▸ **TASK TO COMPLETE**: Exactly as written, print each record in the listing.

▸ **RECORDS**:

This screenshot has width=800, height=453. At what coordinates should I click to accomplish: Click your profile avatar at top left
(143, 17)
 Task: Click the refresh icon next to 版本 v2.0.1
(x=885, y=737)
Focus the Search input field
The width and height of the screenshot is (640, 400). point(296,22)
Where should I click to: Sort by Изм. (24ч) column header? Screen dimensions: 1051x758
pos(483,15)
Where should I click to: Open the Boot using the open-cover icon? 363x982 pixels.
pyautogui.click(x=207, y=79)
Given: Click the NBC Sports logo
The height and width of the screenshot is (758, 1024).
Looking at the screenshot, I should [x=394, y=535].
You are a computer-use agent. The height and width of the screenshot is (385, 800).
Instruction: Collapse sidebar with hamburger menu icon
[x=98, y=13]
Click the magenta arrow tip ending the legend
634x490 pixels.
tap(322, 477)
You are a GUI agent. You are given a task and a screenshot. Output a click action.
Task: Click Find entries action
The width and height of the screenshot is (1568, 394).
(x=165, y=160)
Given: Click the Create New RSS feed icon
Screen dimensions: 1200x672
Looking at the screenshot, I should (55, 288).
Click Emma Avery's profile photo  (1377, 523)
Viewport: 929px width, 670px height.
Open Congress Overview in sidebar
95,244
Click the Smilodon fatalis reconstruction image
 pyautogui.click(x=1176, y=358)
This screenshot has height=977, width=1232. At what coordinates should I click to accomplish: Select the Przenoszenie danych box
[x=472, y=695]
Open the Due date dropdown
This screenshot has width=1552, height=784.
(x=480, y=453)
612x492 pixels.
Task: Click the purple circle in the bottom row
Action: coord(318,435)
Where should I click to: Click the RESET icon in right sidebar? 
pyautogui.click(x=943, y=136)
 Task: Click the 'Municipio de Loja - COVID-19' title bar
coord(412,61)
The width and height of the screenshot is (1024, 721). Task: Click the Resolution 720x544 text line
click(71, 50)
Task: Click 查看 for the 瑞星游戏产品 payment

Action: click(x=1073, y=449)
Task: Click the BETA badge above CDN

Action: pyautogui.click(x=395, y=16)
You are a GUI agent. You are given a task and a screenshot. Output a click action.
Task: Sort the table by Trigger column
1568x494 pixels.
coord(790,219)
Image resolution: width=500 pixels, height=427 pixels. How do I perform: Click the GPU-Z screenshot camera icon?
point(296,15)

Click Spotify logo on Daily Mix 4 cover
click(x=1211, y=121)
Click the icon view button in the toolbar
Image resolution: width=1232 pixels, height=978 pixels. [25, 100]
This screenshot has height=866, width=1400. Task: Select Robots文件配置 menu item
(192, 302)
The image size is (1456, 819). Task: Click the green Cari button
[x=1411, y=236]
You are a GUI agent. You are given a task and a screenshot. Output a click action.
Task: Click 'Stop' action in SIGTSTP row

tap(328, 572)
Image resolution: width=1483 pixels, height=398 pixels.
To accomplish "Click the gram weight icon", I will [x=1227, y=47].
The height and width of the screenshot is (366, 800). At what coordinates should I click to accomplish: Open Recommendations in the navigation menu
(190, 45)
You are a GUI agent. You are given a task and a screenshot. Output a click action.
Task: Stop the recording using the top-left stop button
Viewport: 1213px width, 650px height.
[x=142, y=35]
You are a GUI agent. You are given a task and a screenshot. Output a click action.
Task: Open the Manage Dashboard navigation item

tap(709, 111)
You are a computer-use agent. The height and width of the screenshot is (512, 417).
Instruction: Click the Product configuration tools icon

▸ **THE ANSWER**:
This screenshot has width=800, height=453. At what coordinates should I click to accomplish: Click your profile avatar at top left
(143, 17)
 Task: Click the refresh icon next to 版本 v2.0.1
(x=885, y=737)
Focus the Search input field
The width and height of the screenshot is (640, 400). point(296,22)
Where should I click to: Sort by Изм. (24ч) column header? Screen dimensions: 1051x758
pos(483,15)
Where should I click to: Open the Boot using the open-cover icon? 363x982 pixels.
pyautogui.click(x=207, y=79)
Given: Click the NBC Sports logo
The height and width of the screenshot is (758, 1024).
Looking at the screenshot, I should [x=394, y=535].
You are a computer-use agent. The height and width of the screenshot is (385, 800).
Instruction: Collapse sidebar with hamburger menu icon
[x=98, y=13]
Click the magenta arrow tip ending the legend
634x490 pixels.
tap(322, 477)
You are a GUI agent. You are given a task and a screenshot. Output a click action.
Task: Click Find entries action
The width and height of the screenshot is (1568, 394).
(x=165, y=160)
Given: Click the Create New RSS feed icon
Screen dimensions: 1200x672
Looking at the screenshot, I should (55, 288).
Click Emma Avery's profile photo  (1377, 523)
Viewport: 929px width, 670px height.
Open Congress Overview in sidebar
95,244
Click the Smilodon fatalis reconstruction image
 pyautogui.click(x=1176, y=358)
This screenshot has height=977, width=1232. At what coordinates should I click to accomplish: Select the Przenoszenie danych box
[x=472, y=695]
Open the Due date dropdown
This screenshot has width=1552, height=784.
(x=480, y=453)
612x492 pixels.
Task: Click the purple circle in the bottom row
Action: coord(318,435)
Where should I click to: Click the RESET icon in right sidebar? 
pyautogui.click(x=943, y=136)
 Task: Click the 'Municipio de Loja - COVID-19' title bar
coord(412,61)
The width and height of the screenshot is (1024, 721). Task: Click the Resolution 720x544 text line
click(71, 50)
Task: Click 查看 for the 瑞星游戏产品 payment

Action: click(x=1073, y=449)
Task: Click the BETA badge above CDN

Action: pyautogui.click(x=395, y=16)
You are a GUI agent. You are given a task and a screenshot. Output a click action.
Task: Sort the table by Trigger column
1568x494 pixels.
coord(790,219)
Image resolution: width=500 pixels, height=427 pixels. How do I perform: Click the GPU-Z screenshot camera icon?
point(296,15)

Click Spotify logo on Daily Mix 4 cover
click(x=1211, y=121)
Click the icon view button in the toolbar
Image resolution: width=1232 pixels, height=978 pixels. [25, 100]
This screenshot has height=866, width=1400. Task: Select Robots文件配置 menu item
(192, 302)
The image size is (1456, 819). Task: Click the green Cari button
[x=1411, y=236]
You are a GUI agent. You are given a task and a screenshot. Output a click action.
Task: Click 'Stop' action in SIGTSTP row

tap(328, 572)
Image resolution: width=1483 pixels, height=398 pixels.
To accomplish "Click the gram weight icon", I will [x=1227, y=47].
The height and width of the screenshot is (366, 800). At what coordinates should I click to accomplish: Open Recommendations in the navigation menu
(190, 45)
You are a GUI agent. You are given a task and a screenshot. Output a click action.
Task: Stop the recording using the top-left stop button
Viewport: 1213px width, 650px height.
[x=142, y=35]
You are a GUI agent. You are given a task and a screenshot. Output a click action.
Task: Open the Manage Dashboard navigation item

tap(709, 111)
You are a computer-use agent. The height and width of the screenshot is (512, 417).
Instruction: Click the Product configuration tools icon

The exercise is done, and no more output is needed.